The discussion highlights why RLVR succeeds where RLHF struggles. Human‑generated feedback is inherently noisy and may omit subtle safety violations, leading to reward misspecification. In contrast, verifiable rewards are deterministic, transparent, and can be designed to embed safety rules directly (e.g., exact answer matching, logical consistency checks, token‑level policy constraints).
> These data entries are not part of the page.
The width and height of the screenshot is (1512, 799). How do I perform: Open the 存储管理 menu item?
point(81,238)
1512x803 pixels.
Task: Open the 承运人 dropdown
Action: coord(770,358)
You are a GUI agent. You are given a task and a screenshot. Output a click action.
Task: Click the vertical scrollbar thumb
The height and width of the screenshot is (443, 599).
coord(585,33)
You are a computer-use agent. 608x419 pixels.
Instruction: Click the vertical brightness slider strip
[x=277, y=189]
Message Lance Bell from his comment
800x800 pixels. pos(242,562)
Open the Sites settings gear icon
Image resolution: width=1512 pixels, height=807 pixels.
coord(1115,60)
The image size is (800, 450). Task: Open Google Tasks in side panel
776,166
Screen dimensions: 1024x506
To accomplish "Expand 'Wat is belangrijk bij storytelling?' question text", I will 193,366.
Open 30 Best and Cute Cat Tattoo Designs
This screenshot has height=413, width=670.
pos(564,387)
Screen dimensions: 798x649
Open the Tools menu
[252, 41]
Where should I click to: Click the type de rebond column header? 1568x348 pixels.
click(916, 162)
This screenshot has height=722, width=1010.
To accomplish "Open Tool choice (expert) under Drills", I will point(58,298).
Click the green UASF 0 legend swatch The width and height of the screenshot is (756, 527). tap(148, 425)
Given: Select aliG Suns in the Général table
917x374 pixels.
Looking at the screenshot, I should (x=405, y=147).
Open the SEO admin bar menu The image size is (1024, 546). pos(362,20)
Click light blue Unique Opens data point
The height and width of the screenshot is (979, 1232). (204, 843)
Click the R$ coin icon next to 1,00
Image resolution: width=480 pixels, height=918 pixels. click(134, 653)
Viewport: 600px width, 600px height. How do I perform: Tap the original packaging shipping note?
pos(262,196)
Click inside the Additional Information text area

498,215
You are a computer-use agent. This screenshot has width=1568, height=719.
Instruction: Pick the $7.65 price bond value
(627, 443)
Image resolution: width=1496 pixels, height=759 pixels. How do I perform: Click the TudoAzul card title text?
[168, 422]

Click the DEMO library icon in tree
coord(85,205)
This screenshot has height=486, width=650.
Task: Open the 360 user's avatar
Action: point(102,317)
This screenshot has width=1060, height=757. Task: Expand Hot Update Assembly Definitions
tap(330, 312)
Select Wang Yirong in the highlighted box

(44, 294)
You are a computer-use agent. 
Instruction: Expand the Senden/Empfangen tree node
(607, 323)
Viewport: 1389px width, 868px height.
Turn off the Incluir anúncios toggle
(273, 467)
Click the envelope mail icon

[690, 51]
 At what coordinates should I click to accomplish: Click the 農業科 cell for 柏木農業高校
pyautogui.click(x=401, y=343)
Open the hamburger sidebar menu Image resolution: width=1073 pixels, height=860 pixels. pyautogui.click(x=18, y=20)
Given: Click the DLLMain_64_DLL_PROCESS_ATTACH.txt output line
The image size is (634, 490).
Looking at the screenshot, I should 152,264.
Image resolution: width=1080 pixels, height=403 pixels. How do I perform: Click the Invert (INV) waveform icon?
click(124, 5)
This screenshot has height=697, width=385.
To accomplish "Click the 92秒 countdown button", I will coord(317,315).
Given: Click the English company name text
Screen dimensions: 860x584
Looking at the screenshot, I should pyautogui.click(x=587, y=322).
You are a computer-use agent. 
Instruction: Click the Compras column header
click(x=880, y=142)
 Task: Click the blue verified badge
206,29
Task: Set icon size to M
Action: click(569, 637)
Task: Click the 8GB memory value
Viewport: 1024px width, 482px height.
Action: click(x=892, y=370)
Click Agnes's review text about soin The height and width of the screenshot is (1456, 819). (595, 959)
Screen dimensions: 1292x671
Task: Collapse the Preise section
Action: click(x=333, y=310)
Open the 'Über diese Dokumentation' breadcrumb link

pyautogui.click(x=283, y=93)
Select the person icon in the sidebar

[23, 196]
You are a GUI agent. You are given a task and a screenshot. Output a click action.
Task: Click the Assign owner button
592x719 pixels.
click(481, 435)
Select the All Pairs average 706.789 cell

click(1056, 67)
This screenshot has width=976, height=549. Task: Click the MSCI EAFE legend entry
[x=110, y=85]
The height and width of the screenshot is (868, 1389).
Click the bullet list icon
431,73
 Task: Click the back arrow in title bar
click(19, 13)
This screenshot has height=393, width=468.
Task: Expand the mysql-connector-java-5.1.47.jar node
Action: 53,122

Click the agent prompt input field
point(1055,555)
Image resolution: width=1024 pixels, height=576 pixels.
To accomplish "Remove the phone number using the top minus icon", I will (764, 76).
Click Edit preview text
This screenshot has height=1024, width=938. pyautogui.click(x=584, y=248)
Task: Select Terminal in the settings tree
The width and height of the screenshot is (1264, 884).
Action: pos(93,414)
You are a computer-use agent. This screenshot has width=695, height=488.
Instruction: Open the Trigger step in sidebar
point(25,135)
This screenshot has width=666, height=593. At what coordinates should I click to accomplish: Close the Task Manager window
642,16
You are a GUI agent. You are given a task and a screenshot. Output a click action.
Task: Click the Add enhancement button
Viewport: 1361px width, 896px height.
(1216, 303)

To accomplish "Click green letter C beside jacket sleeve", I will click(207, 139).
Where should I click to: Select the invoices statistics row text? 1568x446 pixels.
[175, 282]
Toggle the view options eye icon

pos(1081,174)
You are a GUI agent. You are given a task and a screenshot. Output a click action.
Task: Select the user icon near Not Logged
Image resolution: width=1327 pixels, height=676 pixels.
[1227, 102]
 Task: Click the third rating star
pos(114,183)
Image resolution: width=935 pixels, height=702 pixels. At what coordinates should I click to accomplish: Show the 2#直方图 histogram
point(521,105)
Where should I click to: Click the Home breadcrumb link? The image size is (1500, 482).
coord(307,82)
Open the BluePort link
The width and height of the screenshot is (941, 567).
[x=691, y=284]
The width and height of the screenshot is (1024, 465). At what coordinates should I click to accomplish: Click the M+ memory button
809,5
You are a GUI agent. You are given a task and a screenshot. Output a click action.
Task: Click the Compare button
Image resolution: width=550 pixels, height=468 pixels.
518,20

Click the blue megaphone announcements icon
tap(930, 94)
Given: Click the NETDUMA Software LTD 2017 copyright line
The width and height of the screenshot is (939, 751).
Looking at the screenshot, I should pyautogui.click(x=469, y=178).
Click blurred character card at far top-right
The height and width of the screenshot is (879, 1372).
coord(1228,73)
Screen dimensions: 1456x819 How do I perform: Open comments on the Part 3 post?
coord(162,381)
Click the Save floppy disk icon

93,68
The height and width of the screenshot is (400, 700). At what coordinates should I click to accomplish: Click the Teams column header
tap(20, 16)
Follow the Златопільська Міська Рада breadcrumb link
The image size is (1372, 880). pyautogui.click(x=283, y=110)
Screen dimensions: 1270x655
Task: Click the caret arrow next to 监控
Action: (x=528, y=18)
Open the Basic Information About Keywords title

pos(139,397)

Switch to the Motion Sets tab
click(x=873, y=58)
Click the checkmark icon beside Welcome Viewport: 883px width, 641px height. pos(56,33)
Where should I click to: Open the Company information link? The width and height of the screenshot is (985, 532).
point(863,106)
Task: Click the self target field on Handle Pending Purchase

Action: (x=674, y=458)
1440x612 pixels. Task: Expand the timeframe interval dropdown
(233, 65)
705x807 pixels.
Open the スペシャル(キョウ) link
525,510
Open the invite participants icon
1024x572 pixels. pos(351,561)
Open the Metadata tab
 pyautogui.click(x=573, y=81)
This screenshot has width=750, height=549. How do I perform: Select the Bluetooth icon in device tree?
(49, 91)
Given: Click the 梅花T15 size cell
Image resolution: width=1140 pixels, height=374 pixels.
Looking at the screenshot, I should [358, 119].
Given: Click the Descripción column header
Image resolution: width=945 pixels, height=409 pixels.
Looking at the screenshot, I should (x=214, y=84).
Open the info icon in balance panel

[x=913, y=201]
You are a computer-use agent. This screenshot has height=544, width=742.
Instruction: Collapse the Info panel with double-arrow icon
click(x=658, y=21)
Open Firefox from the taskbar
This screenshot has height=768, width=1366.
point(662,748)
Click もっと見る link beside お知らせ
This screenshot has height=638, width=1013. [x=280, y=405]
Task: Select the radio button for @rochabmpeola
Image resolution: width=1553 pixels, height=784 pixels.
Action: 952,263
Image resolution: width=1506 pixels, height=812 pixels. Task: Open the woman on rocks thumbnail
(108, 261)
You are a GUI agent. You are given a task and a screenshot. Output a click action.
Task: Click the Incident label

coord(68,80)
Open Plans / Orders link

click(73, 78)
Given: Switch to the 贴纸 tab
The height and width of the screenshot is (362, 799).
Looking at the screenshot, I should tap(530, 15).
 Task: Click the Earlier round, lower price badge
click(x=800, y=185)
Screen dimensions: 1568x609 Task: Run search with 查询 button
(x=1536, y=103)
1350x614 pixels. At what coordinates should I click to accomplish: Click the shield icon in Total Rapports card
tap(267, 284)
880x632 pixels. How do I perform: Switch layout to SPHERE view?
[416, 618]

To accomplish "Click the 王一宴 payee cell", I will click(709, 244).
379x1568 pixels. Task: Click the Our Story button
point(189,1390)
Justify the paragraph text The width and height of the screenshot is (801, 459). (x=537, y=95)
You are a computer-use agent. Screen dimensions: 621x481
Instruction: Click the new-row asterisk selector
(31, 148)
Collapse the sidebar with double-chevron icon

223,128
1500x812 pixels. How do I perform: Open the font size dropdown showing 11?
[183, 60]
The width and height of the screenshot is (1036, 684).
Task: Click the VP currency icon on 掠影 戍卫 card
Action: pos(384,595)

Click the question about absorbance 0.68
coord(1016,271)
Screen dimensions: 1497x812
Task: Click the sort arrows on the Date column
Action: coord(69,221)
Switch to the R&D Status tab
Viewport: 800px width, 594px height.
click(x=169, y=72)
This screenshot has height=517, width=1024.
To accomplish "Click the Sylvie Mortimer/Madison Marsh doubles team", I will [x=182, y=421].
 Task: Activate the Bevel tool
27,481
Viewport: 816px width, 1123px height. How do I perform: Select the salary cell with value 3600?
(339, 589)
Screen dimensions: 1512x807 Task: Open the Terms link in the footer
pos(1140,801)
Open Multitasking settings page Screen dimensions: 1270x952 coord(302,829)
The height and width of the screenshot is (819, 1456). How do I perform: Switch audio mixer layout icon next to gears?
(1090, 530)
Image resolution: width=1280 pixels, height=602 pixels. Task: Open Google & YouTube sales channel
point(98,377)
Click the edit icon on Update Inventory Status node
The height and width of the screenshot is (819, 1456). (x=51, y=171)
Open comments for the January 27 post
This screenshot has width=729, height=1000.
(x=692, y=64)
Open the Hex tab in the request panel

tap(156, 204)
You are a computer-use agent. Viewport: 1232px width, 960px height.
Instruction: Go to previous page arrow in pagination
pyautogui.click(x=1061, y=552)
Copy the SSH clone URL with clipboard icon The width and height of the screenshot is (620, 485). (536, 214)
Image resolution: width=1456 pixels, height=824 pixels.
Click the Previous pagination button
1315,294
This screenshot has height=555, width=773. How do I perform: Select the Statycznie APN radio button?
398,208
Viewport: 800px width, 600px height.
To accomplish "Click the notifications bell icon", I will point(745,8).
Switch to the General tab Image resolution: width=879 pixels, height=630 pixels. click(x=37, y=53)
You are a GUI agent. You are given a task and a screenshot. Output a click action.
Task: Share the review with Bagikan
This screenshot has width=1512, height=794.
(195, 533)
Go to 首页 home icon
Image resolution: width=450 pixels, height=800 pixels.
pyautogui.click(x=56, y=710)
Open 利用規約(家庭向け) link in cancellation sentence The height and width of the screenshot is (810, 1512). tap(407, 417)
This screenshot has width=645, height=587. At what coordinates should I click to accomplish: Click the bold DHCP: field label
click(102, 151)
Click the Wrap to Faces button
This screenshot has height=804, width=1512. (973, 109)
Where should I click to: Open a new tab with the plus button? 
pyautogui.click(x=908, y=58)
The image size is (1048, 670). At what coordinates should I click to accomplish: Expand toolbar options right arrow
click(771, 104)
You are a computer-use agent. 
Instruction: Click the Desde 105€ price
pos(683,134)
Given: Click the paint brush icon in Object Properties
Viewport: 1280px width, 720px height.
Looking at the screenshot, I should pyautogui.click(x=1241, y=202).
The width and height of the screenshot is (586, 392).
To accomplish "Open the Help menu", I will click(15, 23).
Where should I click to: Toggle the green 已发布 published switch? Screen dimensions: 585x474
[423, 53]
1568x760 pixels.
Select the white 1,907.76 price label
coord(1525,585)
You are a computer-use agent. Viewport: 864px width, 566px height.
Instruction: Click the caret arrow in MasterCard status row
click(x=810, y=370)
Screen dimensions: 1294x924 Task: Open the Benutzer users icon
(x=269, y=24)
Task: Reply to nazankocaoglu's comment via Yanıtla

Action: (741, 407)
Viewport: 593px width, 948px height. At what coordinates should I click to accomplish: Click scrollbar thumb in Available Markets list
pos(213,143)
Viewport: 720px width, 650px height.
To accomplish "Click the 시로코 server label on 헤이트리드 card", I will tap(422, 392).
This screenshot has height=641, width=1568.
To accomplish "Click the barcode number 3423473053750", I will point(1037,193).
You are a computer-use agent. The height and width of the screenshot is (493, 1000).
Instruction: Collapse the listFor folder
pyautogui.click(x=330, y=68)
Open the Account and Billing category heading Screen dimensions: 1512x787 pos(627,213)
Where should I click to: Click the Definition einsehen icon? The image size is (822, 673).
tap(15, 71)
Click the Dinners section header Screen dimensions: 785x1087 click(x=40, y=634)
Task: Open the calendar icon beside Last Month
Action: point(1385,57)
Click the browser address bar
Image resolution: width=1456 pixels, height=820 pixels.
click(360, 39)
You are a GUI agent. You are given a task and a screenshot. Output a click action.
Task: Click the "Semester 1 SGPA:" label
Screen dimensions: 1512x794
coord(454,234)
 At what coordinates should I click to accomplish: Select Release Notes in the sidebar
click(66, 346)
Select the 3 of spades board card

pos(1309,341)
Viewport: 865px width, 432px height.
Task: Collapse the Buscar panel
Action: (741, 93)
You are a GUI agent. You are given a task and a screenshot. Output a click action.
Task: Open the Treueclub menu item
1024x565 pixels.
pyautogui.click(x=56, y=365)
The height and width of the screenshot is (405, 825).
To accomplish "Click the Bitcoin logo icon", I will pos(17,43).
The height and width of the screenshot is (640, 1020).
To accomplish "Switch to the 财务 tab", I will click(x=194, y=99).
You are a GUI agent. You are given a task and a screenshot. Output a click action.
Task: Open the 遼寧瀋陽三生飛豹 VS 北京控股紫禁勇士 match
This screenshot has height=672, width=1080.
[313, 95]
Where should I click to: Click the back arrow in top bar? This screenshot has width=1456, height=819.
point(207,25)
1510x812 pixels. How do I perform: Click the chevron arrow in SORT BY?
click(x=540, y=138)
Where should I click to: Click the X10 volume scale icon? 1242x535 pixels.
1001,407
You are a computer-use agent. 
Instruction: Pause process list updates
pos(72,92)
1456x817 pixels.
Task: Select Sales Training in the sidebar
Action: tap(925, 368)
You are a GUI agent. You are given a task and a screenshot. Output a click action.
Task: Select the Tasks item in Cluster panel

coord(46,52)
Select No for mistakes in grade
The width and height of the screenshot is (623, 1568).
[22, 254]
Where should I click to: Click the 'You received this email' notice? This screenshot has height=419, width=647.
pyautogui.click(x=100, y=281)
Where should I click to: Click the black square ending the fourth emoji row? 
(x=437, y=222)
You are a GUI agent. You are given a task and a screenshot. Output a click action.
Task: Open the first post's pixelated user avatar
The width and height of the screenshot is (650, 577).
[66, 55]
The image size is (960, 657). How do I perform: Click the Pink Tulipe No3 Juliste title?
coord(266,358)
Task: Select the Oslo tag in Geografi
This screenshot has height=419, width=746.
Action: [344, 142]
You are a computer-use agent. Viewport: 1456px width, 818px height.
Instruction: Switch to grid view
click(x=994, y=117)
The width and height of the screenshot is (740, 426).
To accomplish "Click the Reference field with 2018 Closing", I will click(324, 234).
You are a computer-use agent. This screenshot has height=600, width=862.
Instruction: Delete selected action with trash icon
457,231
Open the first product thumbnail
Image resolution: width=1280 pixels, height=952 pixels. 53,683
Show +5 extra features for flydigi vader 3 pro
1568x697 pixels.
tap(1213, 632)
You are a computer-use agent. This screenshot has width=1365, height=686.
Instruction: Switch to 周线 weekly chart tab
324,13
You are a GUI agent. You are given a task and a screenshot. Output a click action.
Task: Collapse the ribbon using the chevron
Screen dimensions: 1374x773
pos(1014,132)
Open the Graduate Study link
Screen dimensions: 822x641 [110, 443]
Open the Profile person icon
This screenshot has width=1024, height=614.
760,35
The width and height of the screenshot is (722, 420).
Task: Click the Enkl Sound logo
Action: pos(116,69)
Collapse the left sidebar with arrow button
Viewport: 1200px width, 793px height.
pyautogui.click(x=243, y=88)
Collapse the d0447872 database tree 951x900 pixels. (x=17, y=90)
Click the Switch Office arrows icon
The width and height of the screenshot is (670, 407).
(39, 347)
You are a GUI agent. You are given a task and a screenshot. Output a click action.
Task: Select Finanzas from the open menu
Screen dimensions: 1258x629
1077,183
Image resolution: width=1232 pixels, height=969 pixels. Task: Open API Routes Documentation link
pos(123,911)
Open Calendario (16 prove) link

The KL‑constraint acts as a safeguard, ensuring the policy does not drift far from the original safety‑aligned baseline. Together, these mechanisms provide both empirical and theoretical guarantees that safety degradation can be eliminated.
Limitations are acknowledged: the current set of verifiable rewards covers only tasks where correctness is objectively measurable; more nuanced ethical judgments remain challenging to encode. Future work is proposed on automated generation of verifiable reward functions, multi‑objective safety composition, and long‑horizon dialogue safety.
In conclusion, the paper delivers the first comprehensive analysis—both theoretical and experimental—of safety properties in RLVR. It demonstrates that the long‑standing belief in an inevitable safety‑capability trade‑off is unfounded: with appropriately designed verifiable rewards and modest KL‑regularization, LLMs can achieve higher reasoning capability while preserving, or even enhancing, safety guardrails. This insight offers a concrete pathway toward the safe deployment of highly capable language models.